Old School
I’m Old School in most ways, with, I hope, mostly clear vision for the present and future, as you may, like me, be striving to master too…. It’s a winding road of trackbacks and do-overs and the occasional brilliant en puentes, right on the head visions, that’s for sure.
Yet there are time-tested ways and means to rely on, many which create rather than stifle; make room for growth, rather than poison.
In Old School, the inauguration would be seen as someone else’s ceremony (Barack’s) and all invited ought to have been treated with equal respect, including those who have completely bewildered many citizens, including those many citizens do not like from any side, including those who may be proven wrong or innocent once all facts are known.
The invitations were issued by Barack. In Old School: All guests bow to his vision for that day only. It’s a sign of respect for the convener and new presider.

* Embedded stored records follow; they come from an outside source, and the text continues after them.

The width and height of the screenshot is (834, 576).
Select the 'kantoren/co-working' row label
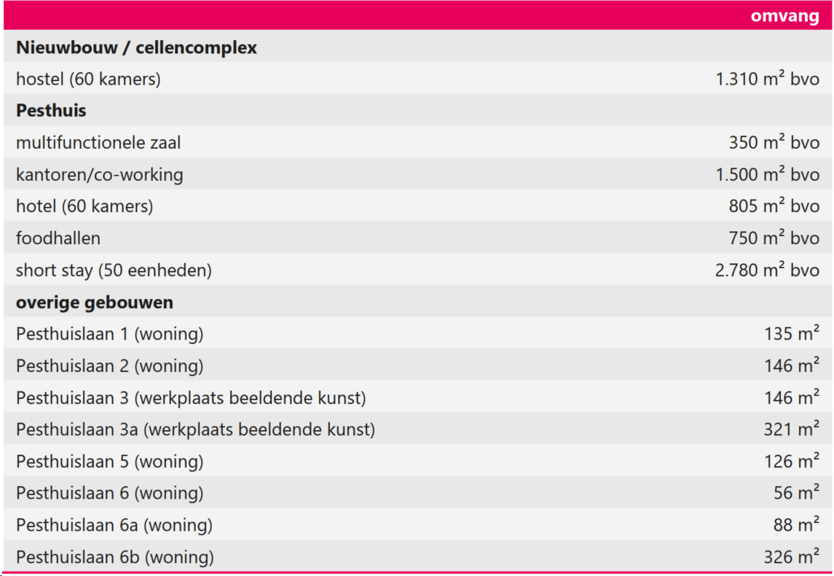coord(100,175)
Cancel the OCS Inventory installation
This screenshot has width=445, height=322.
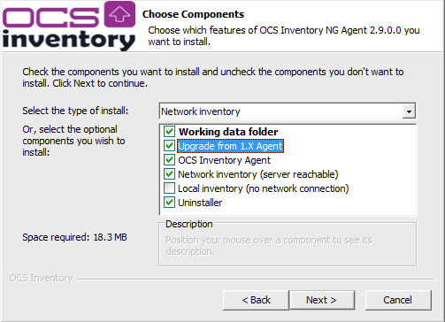coord(398,300)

Ceremony is not some foolish thing;
In Old School thinking, ceremony is for creating a cleansing, that is, a re-remembering of true selfhood, a renewed memory of how we belong to each other, a good group memory of just a few moments in time when old quarrels and hatreds and jealousies are set aside. Just for a while at least, everyone is striving to be at their natural and ceremonial best.
Amongst The Tribes
There are old, hard feelings amongst some of the tribal groups, and when I’ve been to Crow Fair, to Rendezvous, Sun Dance, Snake Dance, San Geronimo, or any number of Pow Wows, for at least the first three days, those old emnities are set aside as we all dance in the dirt circle together…. as a small number of human beings, or a huge mass of humans beings ‘dance up the primal dust’ together…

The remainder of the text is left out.